◆ Passage provided:
I never claimed that, and the issues that have been reported for sdktools have been all trivial to fix. You make it sound like it's a way bigger deal than it actually is. And repeating myself, the only reason those 'bugs' have only been discovered this late, is because not many server owners have made the leap to x64 bits. It's the same issue as when toolchains update released for tf2, or vscript beta. It says nothing about the dev cycle of sourcemod, and is merely a consequence of how the community operates.

Ok the situation is better than I thought, but no binary for connect, no binary for steamworks, your accelerator pull has not been merged.

They all have binaries, either attached in the CI or on their official build repositories. You use my PR not being merged on accelerator as supporting evidence of your point, but you should read the discussion over there in full and see the reason it hasn't been merged yet is simply because we need a few extra changes. There's nothing stuck in limbo.

I don't want to ruffle too many feathers here. But all I'm going to say is that PRs do get stuck in limbo here for trivial reasons, there is a very recent example of this.

That's the nature of open-source, the maintainers of this repository can't be here all the time, nor remember everything. And they do very much read new PRs and issues, if you want something merged feel free to ping any of them for their thoughts.

I can't guarantee the PR will be merged

This is merely speaking of caution, I can't tell you 'yes do this PR it will be merged' this would be getting ahead of myself. This is just open-source in general, a maintainer can decide for X reason a change is invalid. I'm in favor of any changes that would ultimately make detouring more robust, but it has to be sound changes. And the maintainers could be thinking the same.

If fixing CDetour is as easy as you claim, why has it not been fixed already or why hasn't anyone come up and said they are committing to fixing this? This is a bottleneck for extension porting and a ticking time bomb for sourcemod core.

◆ Listed entries:
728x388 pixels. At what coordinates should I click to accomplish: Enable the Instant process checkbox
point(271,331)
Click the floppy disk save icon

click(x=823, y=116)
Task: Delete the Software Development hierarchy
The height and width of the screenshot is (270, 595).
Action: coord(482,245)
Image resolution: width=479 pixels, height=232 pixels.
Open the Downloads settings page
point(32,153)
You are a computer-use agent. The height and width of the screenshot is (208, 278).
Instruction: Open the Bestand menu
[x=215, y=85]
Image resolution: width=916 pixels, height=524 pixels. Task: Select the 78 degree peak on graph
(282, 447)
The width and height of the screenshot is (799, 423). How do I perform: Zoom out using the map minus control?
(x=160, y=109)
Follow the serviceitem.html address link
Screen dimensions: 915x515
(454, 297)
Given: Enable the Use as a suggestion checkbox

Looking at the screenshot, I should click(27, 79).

...

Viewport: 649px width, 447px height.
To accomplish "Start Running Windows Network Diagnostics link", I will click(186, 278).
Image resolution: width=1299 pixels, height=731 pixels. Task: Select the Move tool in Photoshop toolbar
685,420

◆ The request: Write out everything in the discussion above from "I don't want" down to "example of this.", word for word.

◆ Exercise answer:
I don't want to ruffle too many feathers here. But all I'm going to say is that PRs do get stuck in limbo here for trivial reasons, there is a very recent example of this.